Павел Андреевич подрастал. Одиннадцати лет отдан в Московский кадетский корпус. Учился хорошо. В свободное время ради забавы рисовал. Но больше любил петь, подыгрывая себе на гитаре. Кадету Федотову жилось недурно. В 1833-м Корпус окончил. Окончил среди первых, потому фамилия его — золотыми литерами на мраморной доске. Но странно, по рисованию и черчению планов отмечен ленивым. Выпущен в лейб-гвардии Финляндский полк прапорщиком. Началась петербургская жизнь.
Песчинка, обрабатываемая моллюском, постепенно превращается в маленькую жемчужину. Что в это время испытывает моллюск, мы не знаем.
Служит хорошо, успешно. Имеет добродушный характер. Весел. Сослуживцами любим. И солдаты любят своего командира. Живет скромно: средств личных мало — половина жалованья уходит на отца и сестер. Рисует, пишет акварели. Между тем походы, лагеря, казармы, караульная служба.
В лагере Финляндского полка встреча с великим князем Михаилом Павловичем. Тот видит талант офицера и дарит ему свой бриллиантовый перстень. Мечта стать живописцем становится у Федотова монолитной.
Начальник корпусного штаба генерал-адъютант Веймарн берет участие в рисующем офицере. Офицер же просит что-нибудь на рисовальные удобства (то есть бумагу, кисти, краски) и просимое получает. Появляется картина «Освящение знамен в Зимнем дворце». И вот хлопоты завершаются: сам государь Николай Павлович, после рассмотрения представленных ему рисунков художника-офицера, удостоив внимания способности последнего, приказать изволил предоставить рисующему офицеру добровольное право оставить службу и посвятить себя живописи с содержанием 100 рублей ассигнациями в месяц и потребовать от него письменного на это ответа. Письменный ответ был незамедлительным. И вот отставка в чине капитана. Капитану двадцать девять лет.

[Записи данных]
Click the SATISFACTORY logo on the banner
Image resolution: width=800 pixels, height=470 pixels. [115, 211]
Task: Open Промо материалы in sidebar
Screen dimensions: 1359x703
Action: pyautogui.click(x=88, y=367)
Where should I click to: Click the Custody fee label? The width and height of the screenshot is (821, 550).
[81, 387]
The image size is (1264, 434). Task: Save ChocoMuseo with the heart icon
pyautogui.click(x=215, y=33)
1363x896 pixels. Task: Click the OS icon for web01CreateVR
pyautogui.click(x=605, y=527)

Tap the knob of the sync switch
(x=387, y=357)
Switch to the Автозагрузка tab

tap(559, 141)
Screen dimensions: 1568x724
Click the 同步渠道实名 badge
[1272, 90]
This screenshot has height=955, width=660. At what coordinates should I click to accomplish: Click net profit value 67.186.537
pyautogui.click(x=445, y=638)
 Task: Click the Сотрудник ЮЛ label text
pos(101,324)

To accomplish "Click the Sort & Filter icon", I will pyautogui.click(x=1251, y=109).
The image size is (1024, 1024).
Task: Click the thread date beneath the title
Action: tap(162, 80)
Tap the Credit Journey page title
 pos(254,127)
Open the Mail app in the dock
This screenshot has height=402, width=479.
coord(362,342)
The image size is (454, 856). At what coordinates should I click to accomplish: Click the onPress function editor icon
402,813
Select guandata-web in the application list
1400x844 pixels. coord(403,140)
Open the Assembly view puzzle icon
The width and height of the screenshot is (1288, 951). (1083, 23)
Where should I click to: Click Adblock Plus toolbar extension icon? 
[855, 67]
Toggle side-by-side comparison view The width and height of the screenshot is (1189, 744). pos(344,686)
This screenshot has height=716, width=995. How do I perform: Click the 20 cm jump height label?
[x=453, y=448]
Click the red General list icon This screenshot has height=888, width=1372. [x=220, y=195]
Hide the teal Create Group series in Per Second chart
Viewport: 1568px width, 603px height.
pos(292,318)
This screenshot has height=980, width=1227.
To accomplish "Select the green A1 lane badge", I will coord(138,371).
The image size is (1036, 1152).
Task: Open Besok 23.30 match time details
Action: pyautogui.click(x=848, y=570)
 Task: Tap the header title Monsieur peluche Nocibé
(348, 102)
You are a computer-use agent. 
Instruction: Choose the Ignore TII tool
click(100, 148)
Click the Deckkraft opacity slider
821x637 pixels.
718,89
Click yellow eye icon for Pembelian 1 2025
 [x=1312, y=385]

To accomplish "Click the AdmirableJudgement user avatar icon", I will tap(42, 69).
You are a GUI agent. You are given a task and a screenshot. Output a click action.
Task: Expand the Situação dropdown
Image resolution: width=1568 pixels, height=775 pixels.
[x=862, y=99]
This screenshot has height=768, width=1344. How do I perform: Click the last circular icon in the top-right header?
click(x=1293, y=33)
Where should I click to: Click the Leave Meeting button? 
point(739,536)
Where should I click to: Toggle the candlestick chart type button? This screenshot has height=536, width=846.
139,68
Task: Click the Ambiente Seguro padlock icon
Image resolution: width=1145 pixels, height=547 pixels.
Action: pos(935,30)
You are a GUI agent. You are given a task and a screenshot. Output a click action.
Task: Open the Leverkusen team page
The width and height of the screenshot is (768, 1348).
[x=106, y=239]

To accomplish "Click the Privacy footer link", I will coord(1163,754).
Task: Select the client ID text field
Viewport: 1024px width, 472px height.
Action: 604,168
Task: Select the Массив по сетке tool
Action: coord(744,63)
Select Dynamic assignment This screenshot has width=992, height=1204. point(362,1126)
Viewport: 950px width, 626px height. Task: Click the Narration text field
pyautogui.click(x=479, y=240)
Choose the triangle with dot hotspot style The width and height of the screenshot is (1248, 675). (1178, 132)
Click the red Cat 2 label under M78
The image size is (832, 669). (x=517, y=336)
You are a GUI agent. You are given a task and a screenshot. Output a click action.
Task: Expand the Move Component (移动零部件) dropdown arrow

• ЗАДАНИЯ:
[1] Куда и в каком чине был выпущен Федотов после окончания корпуса, согласно отрывку о Федотове?
[2] Перепишите без изменений участок записей данных, который открывается строкой, содержащей «Click yellow eye icon for Pembelian 1 2025», и закрывается строкой, содержащей «point(739,536)», включая обе эти строки.

• ОТВЕТЫ К ЗАДАНИЯМ:
[1] В лейб-гвардии Финляндский полк прапорщиком.

[2]
Click yellow eye icon for Pembelian 1 2025
 [x=1312, y=385]

To accomplish "Click the AdmirableJudgement user avatar icon", I will tap(42, 69).
You are a GUI agent. You are given a task and a screenshot. Output a click action.
Task: Expand the Situação dropdown
Image resolution: width=1568 pixels, height=775 pixels.
[x=862, y=99]
This screenshot has height=768, width=1344. How do I perform: Click the last circular icon in the top-right header?
click(x=1293, y=33)
Where should I click to: Click the Leave Meeting button? 
point(739,536)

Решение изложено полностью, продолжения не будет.